Britain’s Biggest Living Garden
Our ambition is to make HGS the most biodiverse urban area in the UK
Image: HGS Horticultural Society
2024 saw the launch of “Britain’s Biggest Living Garden”, an ambitious project seeking to establish HGS as the most biodiverse area of urban Britain. “Britain’s Biggest Living Garden” will become a national flagship that showcases the impact communities can have on nurturing and supporting wildlife around them, and the collective impact of domestic gardens.
It is commonly thought that to impact biodiversity you either need a huge estate to “re-wild” or that you must accept an unruly garden that is neither usable or beautiful. These could not be further from the truth.
In fact, domestic gardens are found to be an incredibly important hub of biodiversity. A seminal study by Dr Jennifer Owen recorded over 2,500 species in her modest Leicester garden, a density of species higher than in the African rainforest. In contrast to common beliefs around “re-wilding”, the key to unlocking biodiversity in gardens is a wide range of well maintained and tended-to plants and habitats packed into a small area - an untended garden will, over time, become the domain of brambles, with limited benefit to wildlife.
UK gardens make up an area that is larger than all UK wildlife reserves put together -equivalent to 1/5th the size of Wales.
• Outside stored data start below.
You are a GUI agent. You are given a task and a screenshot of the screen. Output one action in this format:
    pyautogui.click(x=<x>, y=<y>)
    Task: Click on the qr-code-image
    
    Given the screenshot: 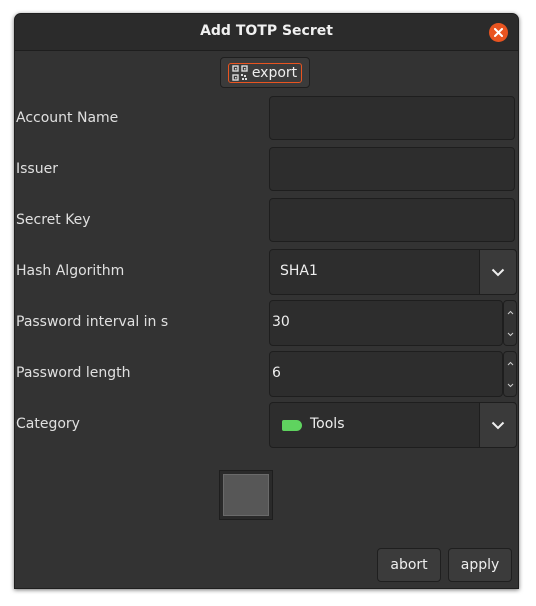 What is the action you would take?
    pyautogui.click(x=246, y=495)
    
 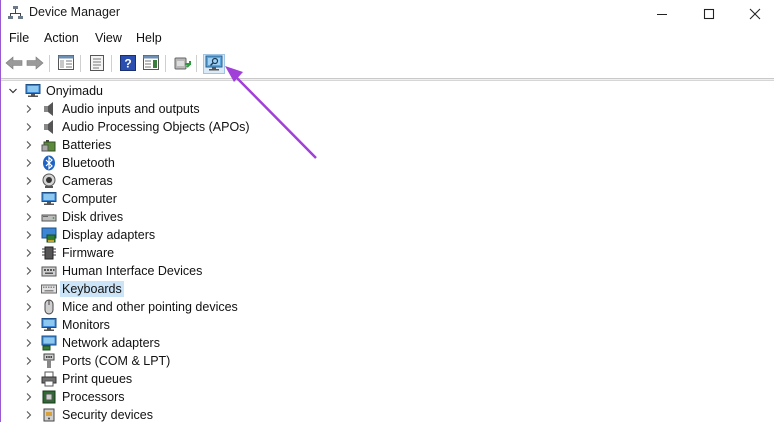 I want to click on menu-file: File, so click(x=19, y=38).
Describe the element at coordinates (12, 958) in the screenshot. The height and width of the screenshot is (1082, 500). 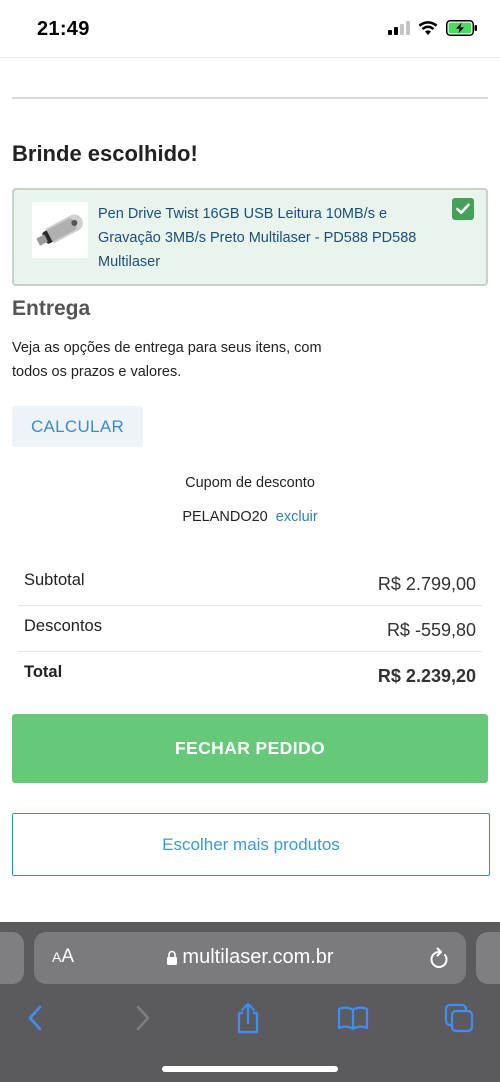
I see `previous-tab-preview` at that location.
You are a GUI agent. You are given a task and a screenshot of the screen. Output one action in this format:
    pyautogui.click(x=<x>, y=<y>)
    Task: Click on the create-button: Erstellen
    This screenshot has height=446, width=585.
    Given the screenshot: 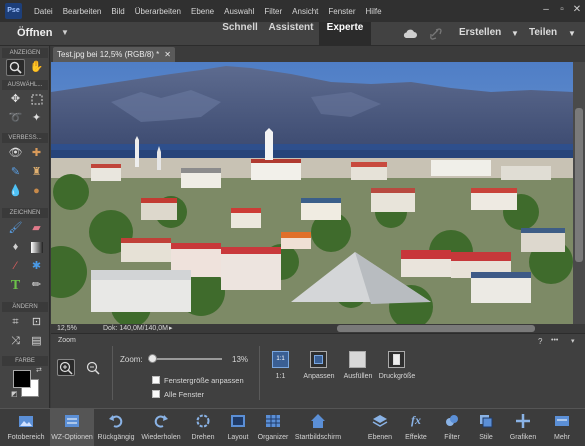 What is the action you would take?
    pyautogui.click(x=480, y=32)
    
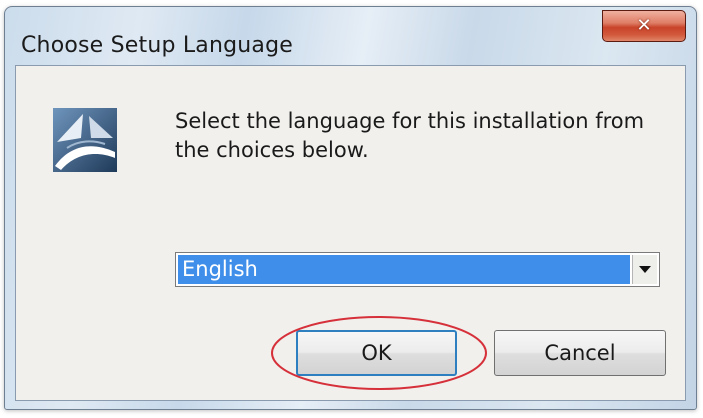  Describe the element at coordinates (158, 46) in the screenshot. I see `window-title: Choose Setup Language` at that location.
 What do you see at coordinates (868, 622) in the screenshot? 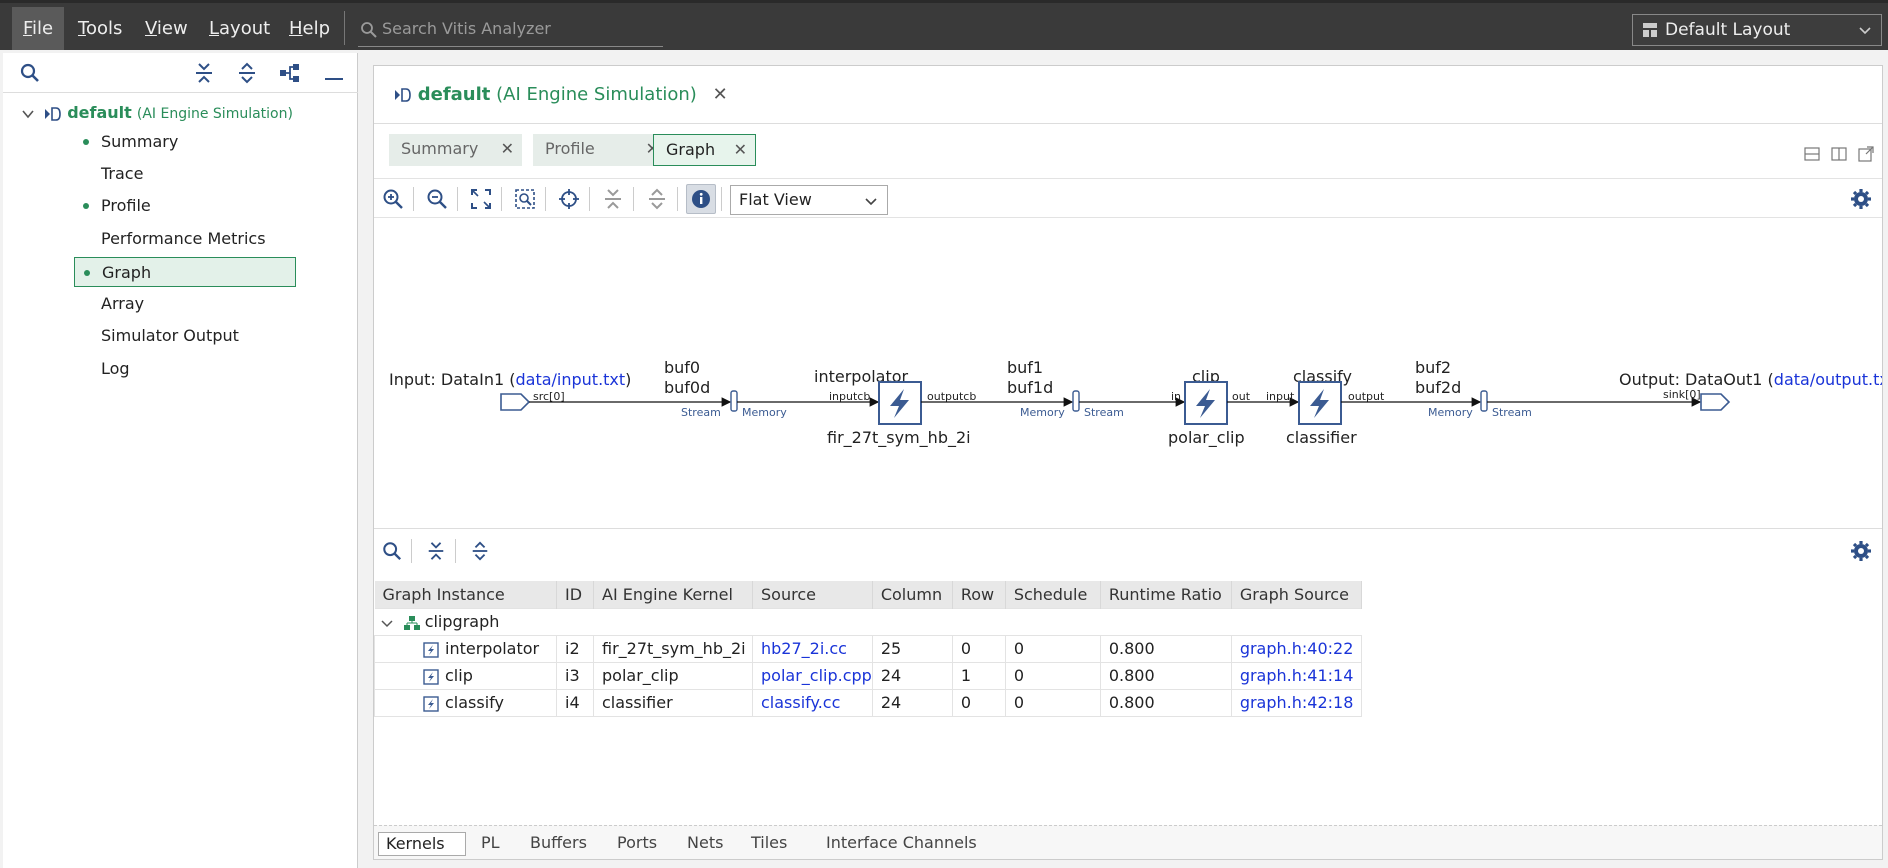
I see `table-group-row: clipgraph` at bounding box center [868, 622].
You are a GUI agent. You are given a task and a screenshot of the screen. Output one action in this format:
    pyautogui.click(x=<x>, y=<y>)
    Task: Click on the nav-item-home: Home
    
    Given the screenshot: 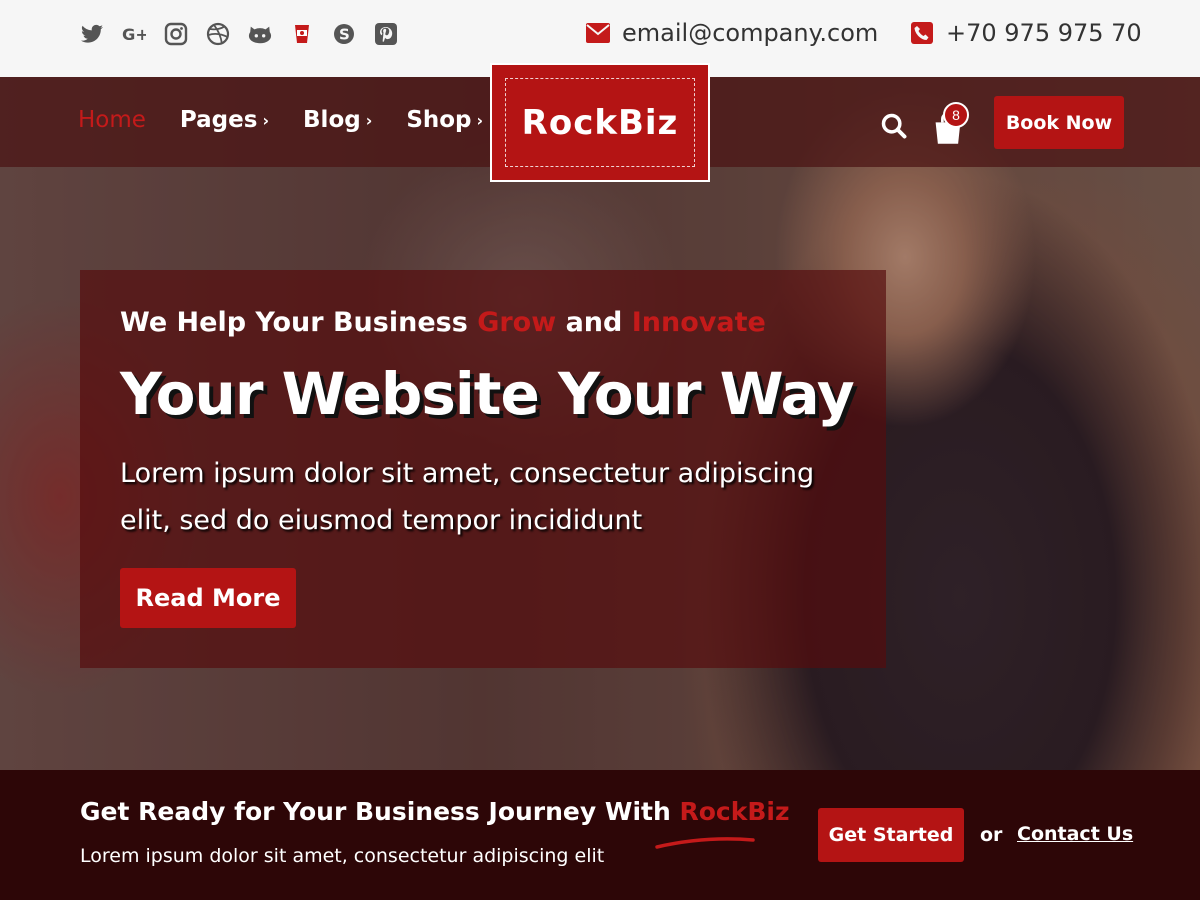 What is the action you would take?
    pyautogui.click(x=112, y=120)
    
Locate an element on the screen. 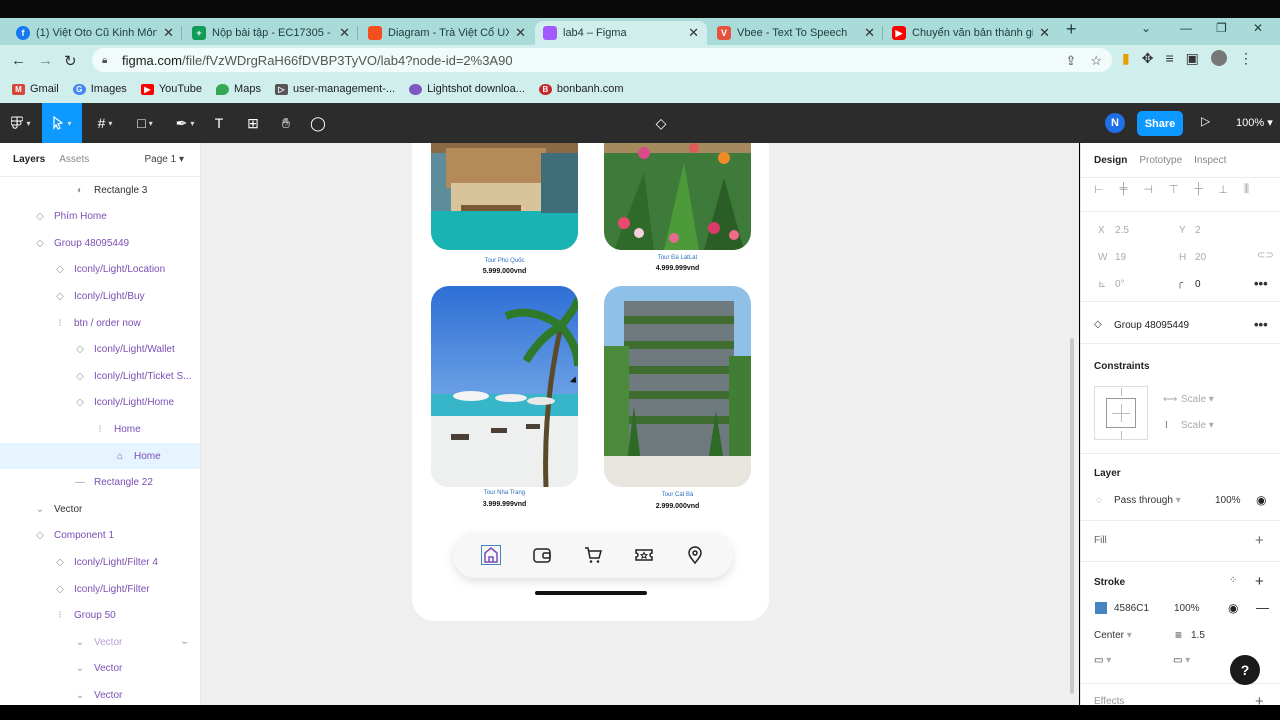 The height and width of the screenshot is (720, 1280). align-center-v-icon: ┼ is located at coordinates (1199, 190).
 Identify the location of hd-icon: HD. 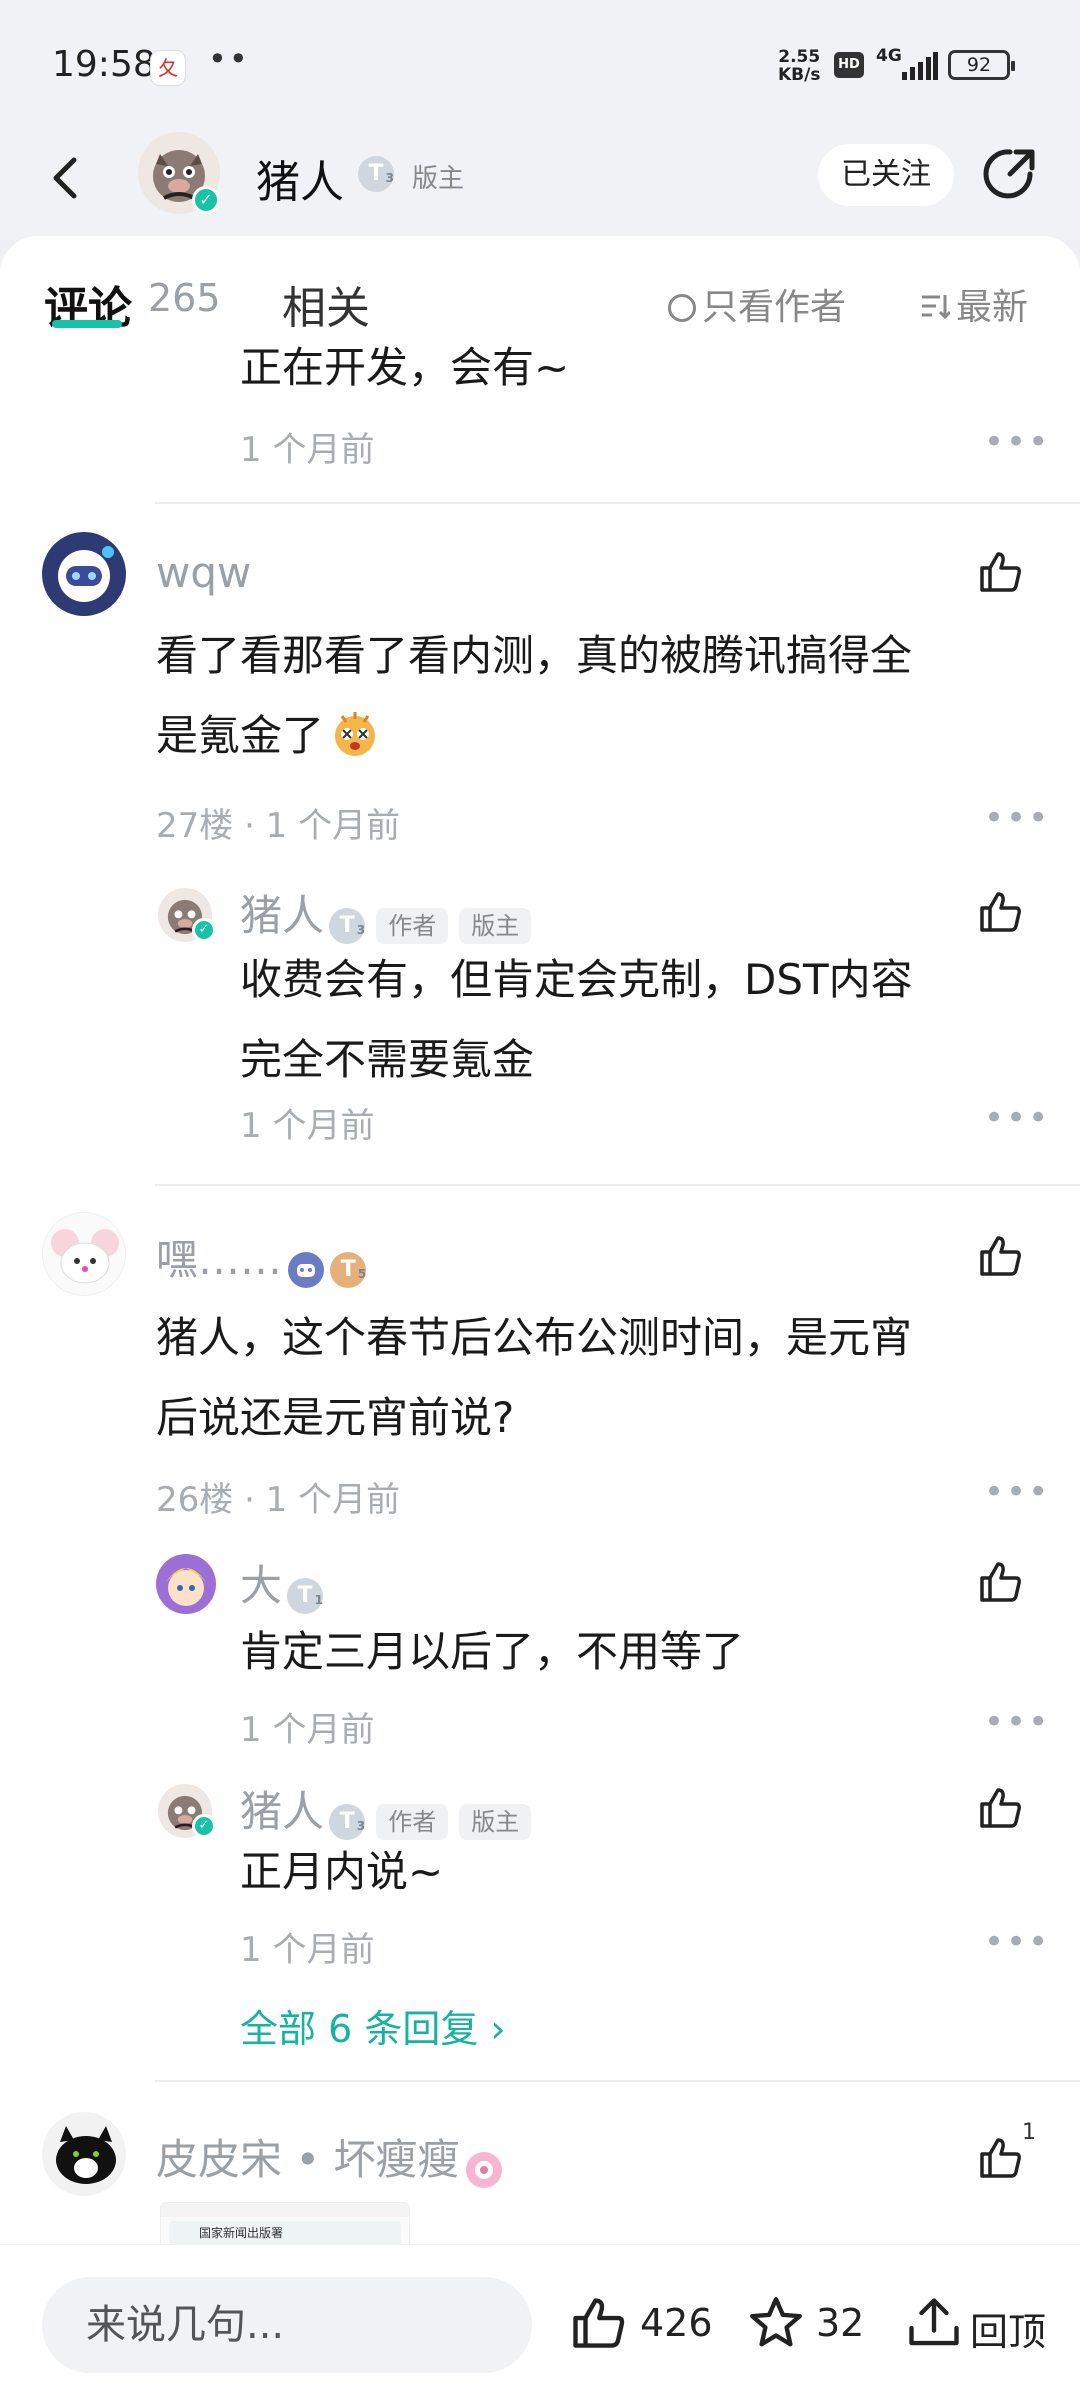
(849, 65).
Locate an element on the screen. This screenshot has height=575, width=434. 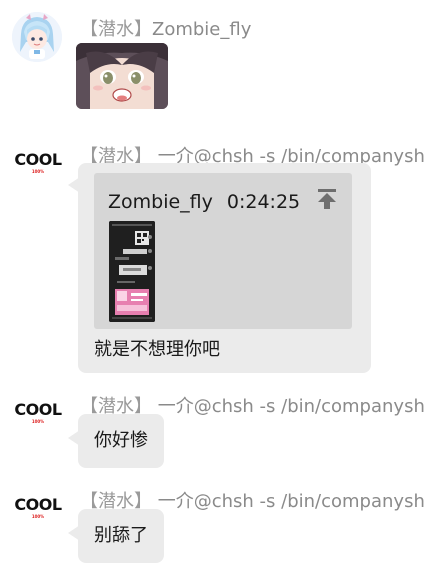
cool-avatar: COOL 100% is located at coordinates (38, 511).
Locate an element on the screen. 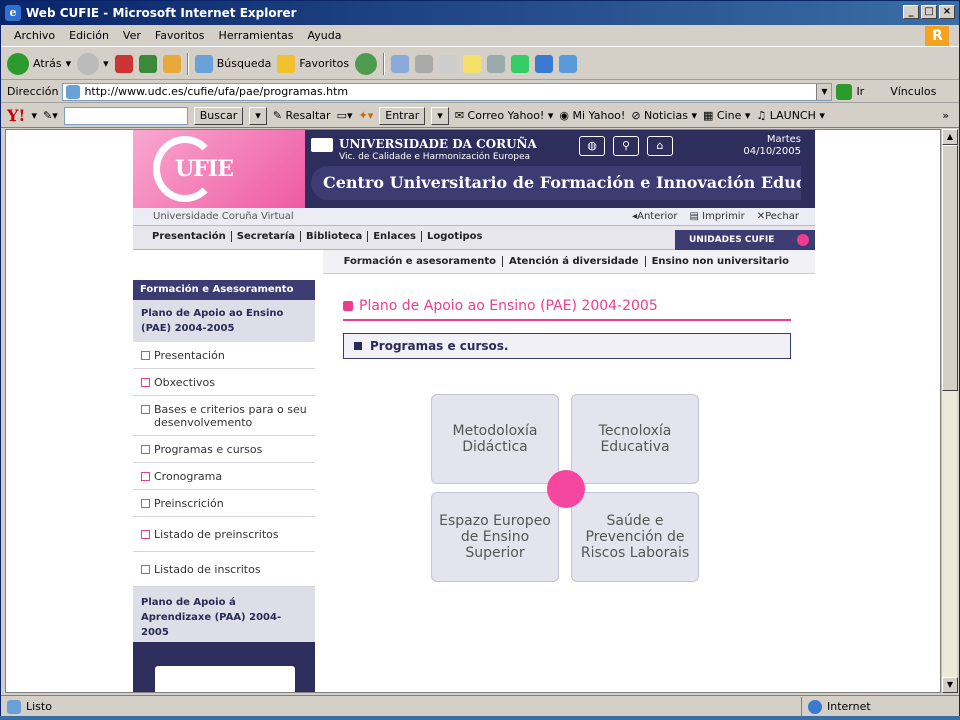  noticias-link: ⊘ Noticias ▾ is located at coordinates (664, 116).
With ever increasing pressure from development, agriculture and pollution on the remaining countryside, gardens are becoming ever more important for our wildlife.
Gardens “link” together islands of habitat as green corridors, especially where there is a high density of interconnected gardens so wildlife can move freely between them.
Here HGS comes into its own. The founding principles of the suburb enshrined green space at the core of this urban environment, giving nearly every household access to a garden, surrounding houses with plentiful greens, parks and woodland and critically, connecting all those densely packed gardens together as one, through what may be the highest urban density of hedging in the UK.
Since launching the project in 2024 significant progress has been made
Hugely successful launch of HGS Kids Gardening club, where over 100 children & volunteers have created and nurture two new wildlife friendly community gardens in the centre of HGS
Two features of HGS on the BBC, and many other pieces of press coverage
Conducted the first ever suburb wide biodiversity studies, covering four sites and identifying 100s of species
Launched a citizen science wildlife recording project on iNaturalist, with over 1,000 observations made (find out more and join here)
Established Friends of Lyttelton group to improve our largest local park for wildlife and park users alike, making significant developments to the wildlife friendly orchard area, and crowdfunding 22 pollinator friendly planters
In discussions with a UK based university to conduct a research project on urban biodiversity based in HGS
Grown our community of actively engaged and interested residents to over 250 people, with an active, exciting and wildlife focussed WhatsApp group (which you can join here)
Hosted large number of community events, including in partnership with global charity, Earthwatch
Together we can achieve something truly amazing here; making the Suburb a beacon of hope for wildlife in our changing world, engaging and inspiring our children - showing them that their individual actions can make a difference, bringing together our community and in the process gaining national recognition.